_Your instructions_
Go through the material below and copy all lines with "Heilig".

-------------------------

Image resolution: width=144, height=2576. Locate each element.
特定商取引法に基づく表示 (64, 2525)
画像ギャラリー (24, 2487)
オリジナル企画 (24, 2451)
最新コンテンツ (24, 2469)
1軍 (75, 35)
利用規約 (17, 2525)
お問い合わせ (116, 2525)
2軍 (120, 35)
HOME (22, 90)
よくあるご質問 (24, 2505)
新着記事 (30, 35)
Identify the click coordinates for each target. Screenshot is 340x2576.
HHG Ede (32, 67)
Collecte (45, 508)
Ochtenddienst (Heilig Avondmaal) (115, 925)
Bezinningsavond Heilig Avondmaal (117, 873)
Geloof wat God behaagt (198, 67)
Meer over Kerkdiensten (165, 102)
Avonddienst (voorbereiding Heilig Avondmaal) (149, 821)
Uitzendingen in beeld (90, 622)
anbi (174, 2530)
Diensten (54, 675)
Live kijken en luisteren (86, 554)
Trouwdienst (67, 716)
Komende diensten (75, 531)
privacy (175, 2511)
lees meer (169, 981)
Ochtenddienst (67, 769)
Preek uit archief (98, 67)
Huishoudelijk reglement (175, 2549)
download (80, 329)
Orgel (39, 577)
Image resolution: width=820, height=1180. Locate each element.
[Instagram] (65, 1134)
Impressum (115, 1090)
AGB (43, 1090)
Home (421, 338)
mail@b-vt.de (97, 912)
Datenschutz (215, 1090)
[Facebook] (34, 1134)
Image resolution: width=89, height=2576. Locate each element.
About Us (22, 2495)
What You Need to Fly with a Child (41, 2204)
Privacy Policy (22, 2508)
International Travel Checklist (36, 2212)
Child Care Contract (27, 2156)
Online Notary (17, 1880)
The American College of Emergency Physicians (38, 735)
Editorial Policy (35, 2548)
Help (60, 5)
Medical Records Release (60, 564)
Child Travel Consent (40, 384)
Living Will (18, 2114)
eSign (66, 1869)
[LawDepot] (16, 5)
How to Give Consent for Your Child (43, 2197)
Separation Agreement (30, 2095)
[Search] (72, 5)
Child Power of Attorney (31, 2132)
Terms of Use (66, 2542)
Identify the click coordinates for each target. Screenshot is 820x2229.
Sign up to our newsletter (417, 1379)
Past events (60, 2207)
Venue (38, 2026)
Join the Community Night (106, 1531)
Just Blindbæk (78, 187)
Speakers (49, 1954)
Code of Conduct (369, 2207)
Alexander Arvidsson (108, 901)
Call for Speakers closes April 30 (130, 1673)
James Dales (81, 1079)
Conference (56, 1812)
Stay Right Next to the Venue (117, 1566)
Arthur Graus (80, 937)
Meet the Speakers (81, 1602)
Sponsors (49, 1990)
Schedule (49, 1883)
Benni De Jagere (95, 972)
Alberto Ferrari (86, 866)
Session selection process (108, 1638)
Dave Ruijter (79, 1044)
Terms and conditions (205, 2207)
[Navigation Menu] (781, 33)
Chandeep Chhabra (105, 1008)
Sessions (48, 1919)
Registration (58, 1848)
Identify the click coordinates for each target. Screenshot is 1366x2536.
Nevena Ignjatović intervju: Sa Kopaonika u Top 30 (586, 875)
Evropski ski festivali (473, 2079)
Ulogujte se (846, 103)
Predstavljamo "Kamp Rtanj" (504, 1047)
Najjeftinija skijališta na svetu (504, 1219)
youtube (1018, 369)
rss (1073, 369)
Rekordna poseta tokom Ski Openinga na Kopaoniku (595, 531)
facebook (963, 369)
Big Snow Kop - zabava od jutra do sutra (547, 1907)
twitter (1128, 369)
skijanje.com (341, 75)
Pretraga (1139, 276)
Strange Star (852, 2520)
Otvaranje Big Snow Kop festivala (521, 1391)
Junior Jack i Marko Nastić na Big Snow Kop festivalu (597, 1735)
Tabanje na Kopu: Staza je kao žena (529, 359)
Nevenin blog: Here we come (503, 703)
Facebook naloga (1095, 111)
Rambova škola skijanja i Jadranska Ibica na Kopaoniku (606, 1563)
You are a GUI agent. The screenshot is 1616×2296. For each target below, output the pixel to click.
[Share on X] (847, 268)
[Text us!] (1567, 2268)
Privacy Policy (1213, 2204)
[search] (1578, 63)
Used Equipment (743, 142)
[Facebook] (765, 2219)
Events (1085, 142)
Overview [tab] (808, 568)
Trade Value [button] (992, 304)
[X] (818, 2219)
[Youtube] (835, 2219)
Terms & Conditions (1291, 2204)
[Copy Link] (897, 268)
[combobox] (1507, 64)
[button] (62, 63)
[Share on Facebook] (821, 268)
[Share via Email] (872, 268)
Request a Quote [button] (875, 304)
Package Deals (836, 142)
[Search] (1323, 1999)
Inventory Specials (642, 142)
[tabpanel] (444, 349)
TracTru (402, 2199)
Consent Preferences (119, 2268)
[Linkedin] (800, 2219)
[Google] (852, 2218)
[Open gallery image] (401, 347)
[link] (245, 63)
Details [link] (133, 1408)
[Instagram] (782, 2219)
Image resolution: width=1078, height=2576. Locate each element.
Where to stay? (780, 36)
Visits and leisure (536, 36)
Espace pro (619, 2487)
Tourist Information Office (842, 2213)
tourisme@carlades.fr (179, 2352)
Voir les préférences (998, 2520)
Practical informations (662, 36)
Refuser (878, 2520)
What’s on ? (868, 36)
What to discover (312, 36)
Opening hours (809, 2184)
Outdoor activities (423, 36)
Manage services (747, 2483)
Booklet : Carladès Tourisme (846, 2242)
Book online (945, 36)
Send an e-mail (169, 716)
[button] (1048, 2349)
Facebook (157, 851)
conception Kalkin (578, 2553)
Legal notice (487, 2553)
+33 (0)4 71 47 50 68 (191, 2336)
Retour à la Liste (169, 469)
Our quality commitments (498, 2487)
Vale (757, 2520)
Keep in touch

-------------------------

_Result below_
Ochtenddienst (Heilig Avondmaal) (115, 925)
Bezinningsavond Heilig Avondmaal (117, 873)
Avonddienst (voorbereiding Heilig Avondmaal) (149, 821)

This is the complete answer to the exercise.